> Aim of the task
Retype the data in its entirety, with no word changed.

> Source material
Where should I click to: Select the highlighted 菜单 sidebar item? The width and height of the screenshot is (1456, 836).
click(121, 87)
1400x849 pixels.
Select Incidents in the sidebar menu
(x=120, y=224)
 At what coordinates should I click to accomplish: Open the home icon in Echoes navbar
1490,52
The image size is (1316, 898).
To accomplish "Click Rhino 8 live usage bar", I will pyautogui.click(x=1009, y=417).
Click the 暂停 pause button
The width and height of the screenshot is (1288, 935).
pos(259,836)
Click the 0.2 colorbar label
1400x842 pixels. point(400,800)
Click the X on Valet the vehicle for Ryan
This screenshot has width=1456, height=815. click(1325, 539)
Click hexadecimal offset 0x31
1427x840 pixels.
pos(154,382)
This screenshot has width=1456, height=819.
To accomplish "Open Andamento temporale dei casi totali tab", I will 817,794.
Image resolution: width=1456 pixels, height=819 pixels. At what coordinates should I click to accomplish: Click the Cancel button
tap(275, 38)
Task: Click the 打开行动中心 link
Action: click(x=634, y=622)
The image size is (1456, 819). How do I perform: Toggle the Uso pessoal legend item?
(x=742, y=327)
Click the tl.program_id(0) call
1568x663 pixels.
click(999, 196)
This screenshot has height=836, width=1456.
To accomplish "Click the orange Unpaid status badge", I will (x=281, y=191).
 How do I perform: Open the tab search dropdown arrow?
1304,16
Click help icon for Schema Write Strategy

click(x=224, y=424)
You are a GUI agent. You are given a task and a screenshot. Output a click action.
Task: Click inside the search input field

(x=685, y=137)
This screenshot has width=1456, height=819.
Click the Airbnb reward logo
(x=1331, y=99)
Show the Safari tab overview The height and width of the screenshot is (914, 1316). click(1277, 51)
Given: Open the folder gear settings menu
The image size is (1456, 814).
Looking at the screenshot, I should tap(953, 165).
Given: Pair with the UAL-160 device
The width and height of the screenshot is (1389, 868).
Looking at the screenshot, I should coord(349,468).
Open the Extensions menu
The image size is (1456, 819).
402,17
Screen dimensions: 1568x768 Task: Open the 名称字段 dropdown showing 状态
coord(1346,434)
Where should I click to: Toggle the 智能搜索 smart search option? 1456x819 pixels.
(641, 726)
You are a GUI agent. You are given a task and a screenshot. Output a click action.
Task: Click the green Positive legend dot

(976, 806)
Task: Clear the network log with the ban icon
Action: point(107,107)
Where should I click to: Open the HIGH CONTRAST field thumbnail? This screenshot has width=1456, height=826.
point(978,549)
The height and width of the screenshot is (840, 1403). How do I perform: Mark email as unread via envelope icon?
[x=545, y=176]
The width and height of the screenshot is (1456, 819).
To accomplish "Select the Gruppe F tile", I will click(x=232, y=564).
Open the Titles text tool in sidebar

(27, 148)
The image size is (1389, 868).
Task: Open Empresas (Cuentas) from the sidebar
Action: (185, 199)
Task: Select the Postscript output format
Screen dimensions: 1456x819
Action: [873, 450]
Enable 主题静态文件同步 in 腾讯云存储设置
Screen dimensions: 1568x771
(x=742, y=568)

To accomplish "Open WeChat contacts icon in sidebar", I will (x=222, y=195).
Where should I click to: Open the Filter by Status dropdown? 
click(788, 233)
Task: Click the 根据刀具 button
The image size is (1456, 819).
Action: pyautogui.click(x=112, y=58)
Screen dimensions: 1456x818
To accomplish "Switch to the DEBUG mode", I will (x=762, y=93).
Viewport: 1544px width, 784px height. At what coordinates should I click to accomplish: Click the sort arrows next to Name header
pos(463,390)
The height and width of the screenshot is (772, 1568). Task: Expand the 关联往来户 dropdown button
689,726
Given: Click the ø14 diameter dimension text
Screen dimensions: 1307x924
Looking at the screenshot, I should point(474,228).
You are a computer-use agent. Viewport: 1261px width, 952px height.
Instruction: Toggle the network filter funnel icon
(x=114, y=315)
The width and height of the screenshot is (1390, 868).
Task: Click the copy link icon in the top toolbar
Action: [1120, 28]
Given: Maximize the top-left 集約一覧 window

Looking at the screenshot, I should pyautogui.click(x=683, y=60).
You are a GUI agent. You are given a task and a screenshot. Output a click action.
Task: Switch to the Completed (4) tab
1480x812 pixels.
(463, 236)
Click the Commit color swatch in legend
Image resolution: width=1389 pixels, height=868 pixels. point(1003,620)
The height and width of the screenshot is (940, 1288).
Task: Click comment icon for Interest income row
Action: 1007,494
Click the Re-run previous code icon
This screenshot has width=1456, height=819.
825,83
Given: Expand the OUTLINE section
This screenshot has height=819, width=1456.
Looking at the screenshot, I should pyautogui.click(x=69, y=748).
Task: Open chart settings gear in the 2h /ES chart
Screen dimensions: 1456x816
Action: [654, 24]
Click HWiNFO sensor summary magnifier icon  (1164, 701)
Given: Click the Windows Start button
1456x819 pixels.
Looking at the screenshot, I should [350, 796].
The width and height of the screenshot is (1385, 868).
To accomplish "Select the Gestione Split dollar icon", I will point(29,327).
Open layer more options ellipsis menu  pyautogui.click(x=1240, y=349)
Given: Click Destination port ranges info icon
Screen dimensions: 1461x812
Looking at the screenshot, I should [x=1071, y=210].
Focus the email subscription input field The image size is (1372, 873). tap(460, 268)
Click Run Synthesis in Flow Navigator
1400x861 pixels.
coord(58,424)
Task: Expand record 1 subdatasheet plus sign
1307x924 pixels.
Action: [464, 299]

> Finished exercise
Where should I click to: Select the highlighted 菜单 sidebar item? The width and height of the screenshot is (1456, 836).
click(121, 87)
1400x849 pixels.
Select Incidents in the sidebar menu
(x=120, y=224)
 At what coordinates should I click to accomplish: Open the home icon in Echoes navbar
1490,52
The image size is (1316, 898).
To accomplish "Click Rhino 8 live usage bar", I will pyautogui.click(x=1009, y=417).
Click the 暂停 pause button
The width and height of the screenshot is (1288, 935).
pos(259,836)
Click the 0.2 colorbar label
1400x842 pixels. point(400,800)
Click the X on Valet the vehicle for Ryan
This screenshot has width=1456, height=815. click(1325, 539)
Click hexadecimal offset 0x31
1427x840 pixels.
pos(154,382)
This screenshot has width=1456, height=819.
To accomplish "Open Andamento temporale dei casi totali tab", I will 817,794.
Image resolution: width=1456 pixels, height=819 pixels. At what coordinates should I click to accomplish: Click the Cancel button
tap(275, 38)
Task: Click the 打开行动中心 link
Action: click(x=634, y=622)
The image size is (1456, 819). How do I perform: Toggle the Uso pessoal legend item?
(x=742, y=327)
Click the tl.program_id(0) call
1568x663 pixels.
click(999, 196)
This screenshot has height=836, width=1456.
To accomplish "Click the orange Unpaid status badge", I will (x=281, y=191).
 How do I perform: Open the tab search dropdown arrow?
1304,16
Click help icon for Schema Write Strategy

click(x=224, y=424)
You are a GUI agent. You are given a task and a screenshot. Output a click action.
Task: Click inside the search input field

(x=685, y=137)
This screenshot has width=1456, height=819.
Click the Airbnb reward logo
(x=1331, y=99)
Show the Safari tab overview The height and width of the screenshot is (914, 1316). click(1277, 51)
Given: Open the folder gear settings menu
The image size is (1456, 814).
Looking at the screenshot, I should tap(953, 165).
Given: Pair with the UAL-160 device
The width and height of the screenshot is (1389, 868).
Looking at the screenshot, I should coord(349,468).
Open the Extensions menu
The image size is (1456, 819).
402,17
Screen dimensions: 1568x768 Task: Open the 名称字段 dropdown showing 状态
coord(1346,434)
Where should I click to: Toggle the 智能搜索 smart search option? 1456x819 pixels.
(641, 726)
You are a GUI agent. You are given a task and a screenshot. Output a click action.
Task: Click the green Positive legend dot

(976, 806)
Task: Clear the network log with the ban icon
Action: point(107,107)
Where should I click to: Open the HIGH CONTRAST field thumbnail? This screenshot has width=1456, height=826.
point(978,549)
The height and width of the screenshot is (840, 1403). How do I perform: Mark email as unread via envelope icon?
[x=545, y=176]
The width and height of the screenshot is (1456, 819).
To accomplish "Select the Gruppe F tile", I will click(x=232, y=564).
Open the Titles text tool in sidebar

(27, 148)
The image size is (1389, 868).
Task: Open Empresas (Cuentas) from the sidebar
Action: (185, 199)
Task: Select the Postscript output format
Screen dimensions: 1456x819
Action: [873, 450]
Enable 主题静态文件同步 in 腾讯云存储设置
Screen dimensions: 1568x771
(x=742, y=568)

To accomplish "Open WeChat contacts icon in sidebar", I will (x=222, y=195).
Where should I click to: Open the Filter by Status dropdown? 
click(788, 233)
Task: Click the 根据刀具 button
The image size is (1456, 819).
Action: pyautogui.click(x=112, y=58)
Screen dimensions: 1456x818
To accomplish "Switch to the DEBUG mode", I will (x=762, y=93).
Viewport: 1544px width, 784px height. At what coordinates should I click to accomplish: Click the sort arrows next to Name header
pos(463,390)
The height and width of the screenshot is (772, 1568). Task: Expand the 关联往来户 dropdown button
689,726
Given: Click the ø14 diameter dimension text
Screen dimensions: 1307x924
Looking at the screenshot, I should point(474,228).
You are a computer-use agent. Viewport: 1261px width, 952px height.
Instruction: Toggle the network filter funnel icon
(x=114, y=315)
The width and height of the screenshot is (1390, 868).
Task: Click the copy link icon in the top toolbar
Action: [1120, 28]
Given: Maximize the top-left 集約一覧 window

Looking at the screenshot, I should pyautogui.click(x=683, y=60).
You are a GUI agent. You are given a task and a screenshot. Output a click action.
Task: Switch to the Completed (4) tab
1480x812 pixels.
(463, 236)
Click the Commit color swatch in legend
Image resolution: width=1389 pixels, height=868 pixels. point(1003,620)
The height and width of the screenshot is (940, 1288).
Task: Click comment icon for Interest income row
Action: 1007,494
Click the Re-run previous code icon
This screenshot has width=1456, height=819.
825,83
Given: Expand the OUTLINE section
This screenshot has height=819, width=1456.
Looking at the screenshot, I should pyautogui.click(x=69, y=748).
Task: Open chart settings gear in the 2h /ES chart
Screen dimensions: 1456x816
Action: [654, 24]
Click HWiNFO sensor summary magnifier icon  (1164, 701)
Given: Click the Windows Start button
1456x819 pixels.
Looking at the screenshot, I should [350, 796].
The width and height of the screenshot is (1385, 868).
To accomplish "Select the Gestione Split dollar icon", I will point(29,327).
Open layer more options ellipsis menu  pyautogui.click(x=1240, y=349)
Given: Click Destination port ranges info icon
Screen dimensions: 1461x812
Looking at the screenshot, I should [x=1071, y=210].
Focus the email subscription input field The image size is (1372, 873). tap(460, 268)
Click Run Synthesis in Flow Navigator
1400x861 pixels.
coord(58,424)
Task: Expand record 1 subdatasheet plus sign
1307x924 pixels.
Action: [464, 299]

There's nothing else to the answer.